Our SSD. The yellow boxes are empty pages

The user then goes and saves an 8KB JPEG. The request, once again, comes down to our controller, and fills the next two pages with the image.


The picture is 8KB and thus occupies two pages, which are thankfully empty

The OS reports that 60% of our drive is now full, which it is. Three of the five open pages are occupied with data and the remaining two pages are empty.

Now let’s say that the user goes back and deletes that original text file. This request doesn’t ever reach our controller, as far as our controller is concerned we’ve got three valid and two empty pages.

For our final write, the user wants to save a 12KB JPEG, that requires three 4KB pages to store. The OS knows that the first LBA, the one allocated to the 4KB text file, can be overwritten; so it tells our controller to overwrite that LBA as well as store the last 8KB of the image in our last available LBAs.

Now we have a problem once these requests get to our SSD controller. We’ve got three pages worth of write requests incoming, but only two pages free. Remember that the OS knows we have 12KB free, but on the drive only 8KB is actually free, 4KB is in use by an invalid page. We need to erase that page in order to complete the write request.

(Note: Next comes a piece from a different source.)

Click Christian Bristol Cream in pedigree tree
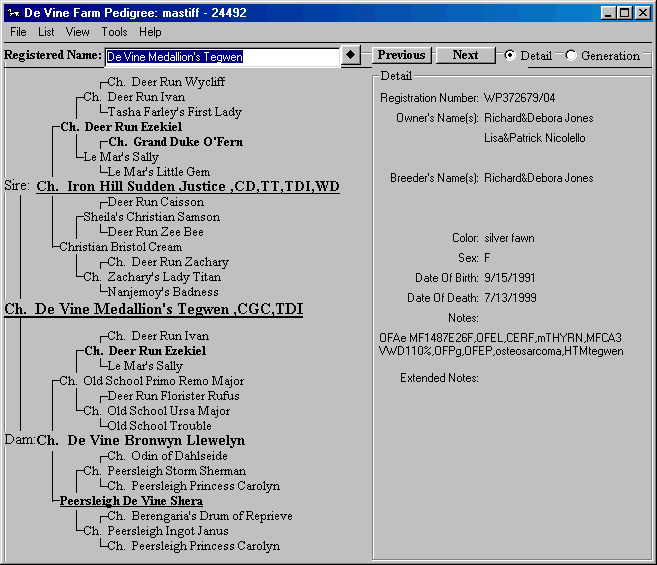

Uhoh, problem. We don't have enough empty pages.

Remember back to Flash 101, even though we have to erase just one page we can’t; you can’t erase pages, only blocks. We have to erase all of our data just to get rid of the invalid page, then write it all back again.

To do so we first read the entire block back into memory somewhere; if we’ve got a good controller we’ll just read it into an on-die cache (steps 1 and 2 below), if not hopefully there’s some off-die memory we can use as a scratch pad. With the block read, we can modify it, remove the invalid page and replace it with good data (steps 3 and 4). But we’ve only done that in memory somewhere, now we need to write it to flash. Since we’ve got all of our data in memory, we can erase the entire block in flash and write the new block (step 5).

Now let’s think about what’s just happened. As far as the OS is concerned we needed to write 12KB of data and it got written. Our SSD controller knows what really transpired however. In order to write that 12KB of data we had to first read 12KB then write an entire block, or 20KB.

Our SSD is quite slow, it can only write at 1KB/s and read at 2KB/s. Writing 12KB should have taken 12 seconds but since we had to read 12KB and then write 20KB the whole operation now took 26 seconds.

To the end user it would look like our write speed dropped from 1KB/s to 0.46KB/s, since it took us 26 seconds to write 12KB.

Are things starting to make sense now? This is why the Intel X25-M and other SSDs get slower the more you use them, and it’s also why the write speeds drop the most while the read speeds stay about the same. When writing to an empty page the SSD can write very quickly, but when writing to a page that already has data in it there’s additional overhead that must be dealt with thus reducing the write speeds.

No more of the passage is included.